Excerpt from The Crazy Wisdom:
At some level, I knew he was offering me a handout. He wanted me to look like an upstanding guy, not some layabout supported by his hardworking obviously much smarter wife. But it wasn't exactly a plum. Would I get paid? I didn't even know how or when that would ever happen. A revenue stream would take a while to get going, naturally. Jon would keep money in my pocket, he said. But I mean, leather? Really?
"Nice stuff, good quality. The best. Not hippie leathers," he said.

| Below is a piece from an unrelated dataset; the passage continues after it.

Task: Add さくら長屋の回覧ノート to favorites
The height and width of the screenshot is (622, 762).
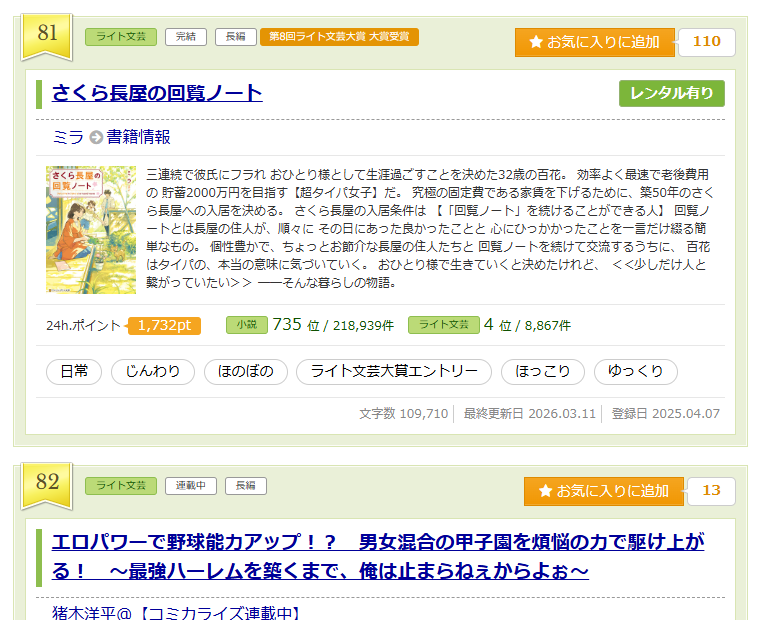Action: coord(594,42)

By then I had known him long enough to know the mercurial Cody, the elusive Cody, the phantom you could never quite rely on, who set the stage and then exited the scene, leaving the audience he had by then invited onto the stage gaping at each other. So I knew what I would be getting into. And the fact was I didn't want to work another year on ski lifts, I needed a marketable skill (at the time it was still possible to consider leather crafting a legitimate trade), and the Winter Olympics were coming to Lake Placid. There, I figured, the influx of wealth would bring the kind of market I thought our work demanded. Maybe I could lend another level of creative thinking to the enterprise, move up there and open a branch in time for the games, train another couple of freaks to do the work, and spend all day writing novels and fishing.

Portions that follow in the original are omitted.